I never told my first husband what I wanted or what I needed. Not really. I mean, I nagged and criticized, sure. But I never said, just clear as day, I need you to stop this and this and this or we won’t make it, our family will deteriorate, our marriage will implode. I never called marriage.
And I can’t help but wonder what would’ve happened had I tried. Clearly, kindly, respectfully. Holding up the weight and importance and divinity of our marriage as more important than addictions and abuses and arguments.
Who would we have become? Who could we have become?
It’s obviously too late now to do anything about this and I wouldn’t go back even if I could, but it helps me to look back which then makes me see my current, new, now marriage a bit more clearly.
I hold the importance of our partnership up higher, as well as my responsibility to tell the truth, to say the harder things.
Here’s where it gets fuzzy, because I actually talk less now than I did when I was in my 20s and 30s.
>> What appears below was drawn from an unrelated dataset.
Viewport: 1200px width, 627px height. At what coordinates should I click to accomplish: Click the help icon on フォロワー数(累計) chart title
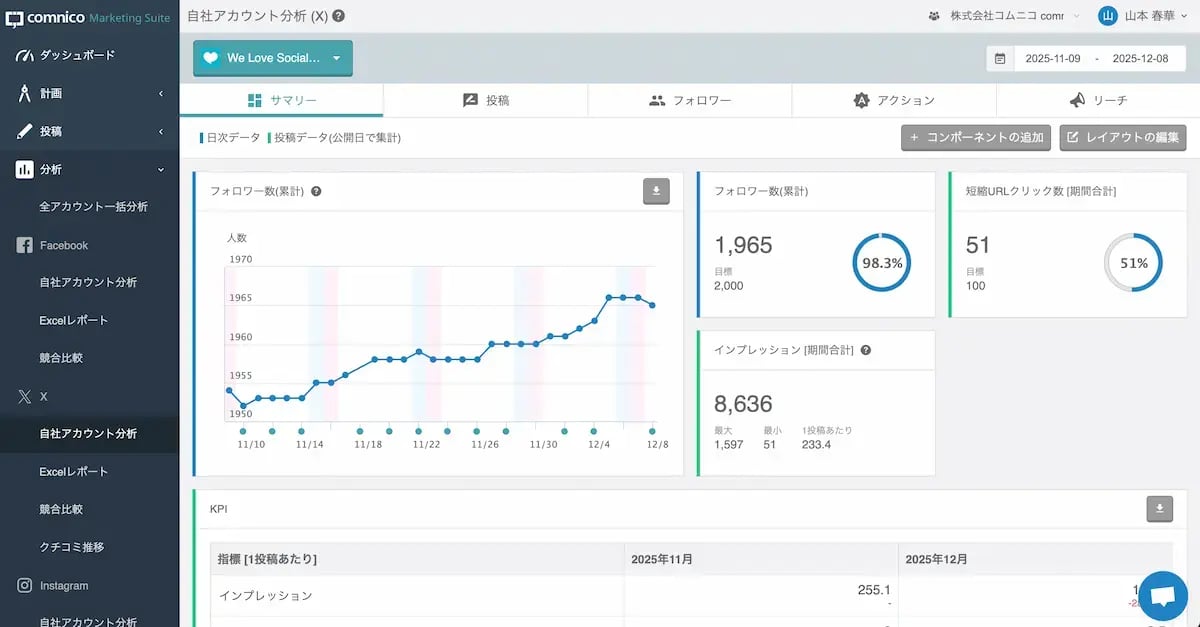tap(316, 191)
I don’t have the compulsion I once had to say every single thing I’m thinking and feeling when I’m thinking and feeling it, repeatedly, and with exclamation points.
And I’m working very hard to not criticize or nag my husband, and to let him be the man that God has created him to be, without my incessant tweaking. (Though I do probably say, ‘may I make a gentle suggestion?’ about three or so times a week…but then I try – try is the key word here – to shut up about it.)
With all that said though, I want to be a woman who feels free to ‘call marriage’ in my marriage. To say, okay, let’s think about how this is affecting you or me or both of us or our kids and what this really means, as opposed to just letting things go that maybe shouldn’t be let go.
I haven’t mastered this yet. Heck, I’m not even sure I’ve done this more than a few times over the past two years. But that one line on that one random TV show nudged something in me, reminded me of the gravity of my marriage and of the influence I have not just on my husband’s heart and life but on the health of our sacred union.
So, moving forward, though I may not ‘call marriage’ on a daily basis in literal terms, and though I frankly may not even have to because my husband and I are so gratefully on the same page so much of the time, I will be ‘calling marriage’ in my heart – to myself – every moment of every day of every year for the rest of our lives because it’s not only my responsibility to do so, it’s my honor and privilege.
Do you need to call marriage?
What God has joined together, let no one separate. -Mark 10:9
If this post resonated and you could use some support, email me and I’ll add you to one of my private Facebook group for women who are in a hard marriage, in a restoring marriage or in a remarriage.
Loved this. SO worthwhile to “call marriage” when the stakes are high!
Love this! Very thought provoking. I’m going to share it w/my husband so eithernof us can “call marriage” when we need to. Thanks for sharing!
Inspiring! Too late for my marriage of 39 years. Divorced 3 years ago. God is good in the hard of life!
Oh Elizabeth-I watch this episode and was also filled with regrets for not saying this during my first marriage, and wondering the what if’s. You address this beautifully. Thank you.
I called marriage in both of my marriages. Reminds me of the movie Family Man with Nicolas Cage. “I choose us!” No luck. Fan of you, not so much a fan of marriage sadly.